Problema da risolvere – Continua la presentazione dello spettacolo Le Argonautiche riportata più sotto, riprendendo subito dopo la sua ultima frase.

Brano del documento –
════════════════
16 dicembre 2002
SANTI
BRIGANTI TEATRO
MONCALIERI
LE
ARGONAUTICHE
da Apollonio Rodio
con Katia Capato,
Domenico Castaldo,
Davide Curzio,
Ettore Scarpa,
Claudio Sportelli,
Emanuele Marin
regia e drammaturgia
Domenico Castaldo
Pelia era il re di Iolco, in Tessaglia. Per liberarsi
di Giasone, del quale aveva paura perché avrebbe dovuto
restituirgli il trono (ma Giasone non lo sapeva) lo mandò
alla conquista del Vello d’oro. Giasone parte (con Peleo,
Eracle, Ida, Castore, Polluce, Orfeo, e altri figli di dei e di
re) sulla sua nave Argo. Questo è il mito e l’opera
letteraria. Lo spettacolo riconosce Pelia nella società
attuale: si sa che per far sopravvivere una parte libera e creativa
di noi stessi occorre accettare un viaggio che ci porta fuori
dai territori “quotidiani”. Si fugge allora a bordo
della nave-teatro. La messinscena teatrale è dunque la
metafora de Le Argonautiche, e viceversa. Si seguono
impulsi che nascono dal desiderio, dalla memoria, dal ricordo
di un momento speciale del passato in cui tutto fu abbandonato
per iniziare qualcosa. Ci si stacca dal mondo per osservarlo ed
essere tra coloro che hanno cercato di cambiarlo.
“...
════════════════
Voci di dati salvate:
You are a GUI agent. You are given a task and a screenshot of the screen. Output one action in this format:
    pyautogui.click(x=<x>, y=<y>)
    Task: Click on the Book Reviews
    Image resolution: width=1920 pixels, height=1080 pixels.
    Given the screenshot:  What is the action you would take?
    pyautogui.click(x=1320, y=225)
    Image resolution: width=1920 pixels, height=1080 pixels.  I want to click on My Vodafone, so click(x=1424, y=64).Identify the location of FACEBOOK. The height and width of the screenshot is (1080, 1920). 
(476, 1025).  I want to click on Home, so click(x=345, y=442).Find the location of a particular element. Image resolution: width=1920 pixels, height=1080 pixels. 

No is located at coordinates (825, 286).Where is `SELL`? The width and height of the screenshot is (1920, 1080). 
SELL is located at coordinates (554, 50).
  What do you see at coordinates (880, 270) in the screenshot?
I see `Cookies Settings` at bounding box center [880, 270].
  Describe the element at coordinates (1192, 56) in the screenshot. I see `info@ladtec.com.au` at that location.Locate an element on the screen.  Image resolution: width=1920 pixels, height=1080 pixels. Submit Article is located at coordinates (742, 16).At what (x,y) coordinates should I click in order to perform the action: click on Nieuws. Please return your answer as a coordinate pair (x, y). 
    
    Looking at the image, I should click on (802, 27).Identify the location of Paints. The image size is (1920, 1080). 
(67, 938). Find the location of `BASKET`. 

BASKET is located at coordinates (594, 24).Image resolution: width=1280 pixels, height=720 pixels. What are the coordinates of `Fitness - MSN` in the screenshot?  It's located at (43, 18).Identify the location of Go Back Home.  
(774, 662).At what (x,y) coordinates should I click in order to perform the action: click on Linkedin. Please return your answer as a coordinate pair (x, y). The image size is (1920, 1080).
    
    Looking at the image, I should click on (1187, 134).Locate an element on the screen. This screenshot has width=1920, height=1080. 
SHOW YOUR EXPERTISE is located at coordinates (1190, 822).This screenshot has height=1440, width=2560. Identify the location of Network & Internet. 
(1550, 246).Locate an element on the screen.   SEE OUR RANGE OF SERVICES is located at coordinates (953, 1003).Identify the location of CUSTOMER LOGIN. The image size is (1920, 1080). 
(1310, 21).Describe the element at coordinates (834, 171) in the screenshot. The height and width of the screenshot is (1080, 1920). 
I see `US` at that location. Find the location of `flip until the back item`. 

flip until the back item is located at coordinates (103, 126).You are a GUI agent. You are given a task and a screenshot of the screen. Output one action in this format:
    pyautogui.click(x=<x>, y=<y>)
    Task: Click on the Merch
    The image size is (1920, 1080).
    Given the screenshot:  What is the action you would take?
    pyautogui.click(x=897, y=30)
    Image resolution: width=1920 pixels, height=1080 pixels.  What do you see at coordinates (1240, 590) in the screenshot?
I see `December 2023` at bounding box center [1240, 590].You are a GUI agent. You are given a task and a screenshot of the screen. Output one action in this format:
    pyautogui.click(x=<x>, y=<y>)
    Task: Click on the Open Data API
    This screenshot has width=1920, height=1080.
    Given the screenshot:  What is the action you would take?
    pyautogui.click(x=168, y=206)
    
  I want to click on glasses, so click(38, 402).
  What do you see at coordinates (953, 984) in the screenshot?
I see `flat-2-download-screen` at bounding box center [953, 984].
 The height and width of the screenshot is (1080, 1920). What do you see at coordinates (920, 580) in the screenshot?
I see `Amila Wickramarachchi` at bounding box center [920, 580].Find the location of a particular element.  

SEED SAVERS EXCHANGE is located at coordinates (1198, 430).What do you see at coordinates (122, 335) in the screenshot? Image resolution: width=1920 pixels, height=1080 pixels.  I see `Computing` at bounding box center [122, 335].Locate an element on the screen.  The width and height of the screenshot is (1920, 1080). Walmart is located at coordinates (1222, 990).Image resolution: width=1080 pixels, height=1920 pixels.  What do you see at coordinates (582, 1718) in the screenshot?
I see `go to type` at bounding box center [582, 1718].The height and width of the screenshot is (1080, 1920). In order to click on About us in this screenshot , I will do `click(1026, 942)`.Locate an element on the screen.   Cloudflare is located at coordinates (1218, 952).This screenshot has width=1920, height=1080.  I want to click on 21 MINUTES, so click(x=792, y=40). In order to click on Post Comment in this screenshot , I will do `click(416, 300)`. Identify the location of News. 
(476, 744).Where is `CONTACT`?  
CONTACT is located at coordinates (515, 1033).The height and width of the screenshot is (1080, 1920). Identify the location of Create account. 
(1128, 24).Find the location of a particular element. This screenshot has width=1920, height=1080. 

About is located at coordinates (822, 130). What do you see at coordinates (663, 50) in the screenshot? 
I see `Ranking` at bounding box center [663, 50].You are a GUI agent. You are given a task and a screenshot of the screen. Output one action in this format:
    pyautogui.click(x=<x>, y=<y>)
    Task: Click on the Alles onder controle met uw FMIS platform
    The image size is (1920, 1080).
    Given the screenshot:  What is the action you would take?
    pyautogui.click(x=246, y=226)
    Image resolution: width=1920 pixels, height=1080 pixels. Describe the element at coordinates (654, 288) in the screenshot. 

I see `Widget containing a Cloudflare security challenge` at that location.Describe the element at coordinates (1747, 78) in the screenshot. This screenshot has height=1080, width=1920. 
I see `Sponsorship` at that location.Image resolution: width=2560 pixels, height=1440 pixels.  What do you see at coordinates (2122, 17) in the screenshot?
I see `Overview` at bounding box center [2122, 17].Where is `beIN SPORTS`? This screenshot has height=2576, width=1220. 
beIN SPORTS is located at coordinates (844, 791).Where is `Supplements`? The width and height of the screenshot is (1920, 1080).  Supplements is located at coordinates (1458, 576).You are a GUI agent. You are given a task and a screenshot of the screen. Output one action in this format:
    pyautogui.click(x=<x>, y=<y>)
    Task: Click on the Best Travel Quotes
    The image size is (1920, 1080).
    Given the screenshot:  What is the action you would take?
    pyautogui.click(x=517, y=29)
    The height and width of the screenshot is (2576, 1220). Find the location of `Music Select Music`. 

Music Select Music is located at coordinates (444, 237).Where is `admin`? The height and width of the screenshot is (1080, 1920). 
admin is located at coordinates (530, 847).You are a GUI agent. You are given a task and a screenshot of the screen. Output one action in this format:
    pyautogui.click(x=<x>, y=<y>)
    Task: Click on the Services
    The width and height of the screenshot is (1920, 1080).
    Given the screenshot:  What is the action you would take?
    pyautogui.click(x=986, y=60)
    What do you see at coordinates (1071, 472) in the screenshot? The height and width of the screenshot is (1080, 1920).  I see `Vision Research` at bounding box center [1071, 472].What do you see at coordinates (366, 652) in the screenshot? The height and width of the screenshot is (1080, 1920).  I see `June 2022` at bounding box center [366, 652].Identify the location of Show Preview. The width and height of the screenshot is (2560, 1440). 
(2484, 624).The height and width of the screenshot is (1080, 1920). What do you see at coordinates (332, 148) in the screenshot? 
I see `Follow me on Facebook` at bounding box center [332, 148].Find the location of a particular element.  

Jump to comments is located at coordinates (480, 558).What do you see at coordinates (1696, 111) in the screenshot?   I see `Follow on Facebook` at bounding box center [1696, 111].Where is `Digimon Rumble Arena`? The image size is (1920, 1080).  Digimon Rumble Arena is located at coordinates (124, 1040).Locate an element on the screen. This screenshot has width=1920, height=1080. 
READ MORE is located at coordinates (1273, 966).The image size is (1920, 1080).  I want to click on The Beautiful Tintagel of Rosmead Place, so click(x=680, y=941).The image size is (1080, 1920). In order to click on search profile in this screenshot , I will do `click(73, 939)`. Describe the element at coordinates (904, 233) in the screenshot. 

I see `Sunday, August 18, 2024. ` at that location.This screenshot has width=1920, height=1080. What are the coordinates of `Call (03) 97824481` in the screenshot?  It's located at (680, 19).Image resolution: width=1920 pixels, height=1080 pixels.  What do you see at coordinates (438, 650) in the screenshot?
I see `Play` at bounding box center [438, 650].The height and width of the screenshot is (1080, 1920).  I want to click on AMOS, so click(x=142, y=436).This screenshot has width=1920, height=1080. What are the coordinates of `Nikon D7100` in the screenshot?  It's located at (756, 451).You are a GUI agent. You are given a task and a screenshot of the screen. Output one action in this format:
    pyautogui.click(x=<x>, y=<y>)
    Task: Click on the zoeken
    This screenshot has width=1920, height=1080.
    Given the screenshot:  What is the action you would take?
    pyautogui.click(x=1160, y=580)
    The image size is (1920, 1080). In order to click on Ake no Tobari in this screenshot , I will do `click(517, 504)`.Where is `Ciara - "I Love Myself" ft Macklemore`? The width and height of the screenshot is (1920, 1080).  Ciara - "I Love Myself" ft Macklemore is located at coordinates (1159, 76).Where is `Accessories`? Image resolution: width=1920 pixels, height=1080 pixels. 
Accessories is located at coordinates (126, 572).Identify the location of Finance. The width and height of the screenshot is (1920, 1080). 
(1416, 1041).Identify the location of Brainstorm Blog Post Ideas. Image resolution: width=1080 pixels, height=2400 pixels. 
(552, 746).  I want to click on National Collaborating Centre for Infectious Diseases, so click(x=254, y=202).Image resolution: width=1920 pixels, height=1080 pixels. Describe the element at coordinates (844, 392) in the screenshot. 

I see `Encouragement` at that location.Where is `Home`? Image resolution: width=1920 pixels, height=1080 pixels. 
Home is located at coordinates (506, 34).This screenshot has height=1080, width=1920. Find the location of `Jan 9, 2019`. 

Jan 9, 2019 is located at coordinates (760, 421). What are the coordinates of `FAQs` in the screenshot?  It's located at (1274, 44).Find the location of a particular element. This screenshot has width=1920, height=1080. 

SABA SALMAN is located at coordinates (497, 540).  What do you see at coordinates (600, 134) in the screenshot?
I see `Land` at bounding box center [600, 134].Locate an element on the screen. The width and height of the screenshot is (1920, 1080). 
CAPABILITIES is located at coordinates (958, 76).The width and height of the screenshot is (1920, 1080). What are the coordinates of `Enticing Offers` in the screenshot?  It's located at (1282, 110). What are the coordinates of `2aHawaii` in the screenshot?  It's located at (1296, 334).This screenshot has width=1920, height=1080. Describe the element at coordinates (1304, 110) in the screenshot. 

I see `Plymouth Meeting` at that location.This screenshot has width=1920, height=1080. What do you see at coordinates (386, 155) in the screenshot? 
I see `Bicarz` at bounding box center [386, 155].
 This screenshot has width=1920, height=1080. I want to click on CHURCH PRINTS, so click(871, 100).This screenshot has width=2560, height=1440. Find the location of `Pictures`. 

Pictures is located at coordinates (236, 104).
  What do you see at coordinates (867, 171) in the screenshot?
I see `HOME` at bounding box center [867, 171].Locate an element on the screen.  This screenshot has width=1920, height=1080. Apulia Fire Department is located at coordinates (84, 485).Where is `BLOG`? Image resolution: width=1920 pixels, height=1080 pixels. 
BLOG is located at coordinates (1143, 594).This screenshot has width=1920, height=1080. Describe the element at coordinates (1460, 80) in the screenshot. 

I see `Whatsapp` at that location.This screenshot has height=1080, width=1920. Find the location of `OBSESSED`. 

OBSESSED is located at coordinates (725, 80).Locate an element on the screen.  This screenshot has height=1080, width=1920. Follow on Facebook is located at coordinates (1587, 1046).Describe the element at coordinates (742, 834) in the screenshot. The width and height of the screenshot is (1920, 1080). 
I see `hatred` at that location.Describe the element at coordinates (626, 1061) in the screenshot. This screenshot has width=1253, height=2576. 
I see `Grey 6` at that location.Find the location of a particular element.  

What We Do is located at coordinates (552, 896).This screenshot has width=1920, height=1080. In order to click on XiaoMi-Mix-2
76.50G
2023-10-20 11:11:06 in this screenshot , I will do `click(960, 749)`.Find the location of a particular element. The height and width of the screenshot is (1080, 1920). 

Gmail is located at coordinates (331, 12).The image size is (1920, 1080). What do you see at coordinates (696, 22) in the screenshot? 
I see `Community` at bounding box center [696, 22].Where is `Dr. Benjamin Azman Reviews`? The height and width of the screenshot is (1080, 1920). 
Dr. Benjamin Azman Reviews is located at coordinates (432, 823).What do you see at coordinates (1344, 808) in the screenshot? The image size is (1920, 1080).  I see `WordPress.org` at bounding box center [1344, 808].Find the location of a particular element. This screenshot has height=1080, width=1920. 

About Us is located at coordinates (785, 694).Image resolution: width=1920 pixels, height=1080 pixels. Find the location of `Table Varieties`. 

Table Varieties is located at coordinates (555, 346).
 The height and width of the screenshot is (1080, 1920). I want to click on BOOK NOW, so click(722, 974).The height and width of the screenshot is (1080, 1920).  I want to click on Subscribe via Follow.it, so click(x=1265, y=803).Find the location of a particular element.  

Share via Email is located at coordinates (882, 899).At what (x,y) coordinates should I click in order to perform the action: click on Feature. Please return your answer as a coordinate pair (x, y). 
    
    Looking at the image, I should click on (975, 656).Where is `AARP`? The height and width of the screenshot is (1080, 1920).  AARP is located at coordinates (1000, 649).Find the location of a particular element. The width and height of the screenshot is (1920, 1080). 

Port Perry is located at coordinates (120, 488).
════════════════
Risposta scritta –
Alla guida dei torinesi SantiBriganti, Castaldo ha formato un
gruppo di attori notevoli lavorando disinvoltamente sulla parola
e sulle azioni fisiche, evidentemente in omaggio al rigore e al
segno grotowskiano, verificandosi però su un piano di leggerezza
persino deviante che tratteggia gli spettacoli di un bellissimo
ed incauto andamento popolare, con intersezioni delle lingue del
Sud e rimandi a ritualità arcaiche, sempre e comunque giocose
e depistanti...” (Paolo Ruffini, Prima Fila)
Domenico
Castaldo
si forma con Luca Ronconi e Jerzy Grotowski. Nel 1996 fonda in
seno alla compagnia SantiBriganti il suo Laboratorio Permanente
di Ricerca sull’Arte dell’Attore, conducendo un lavoro
quotidiano che ha prodotto: Tamerlano (1996), Antigone e Le Furie
(1997), Le Argonautiche (2000).
Ha ricevuto il Premio Giuseppe Bartolucci 1999.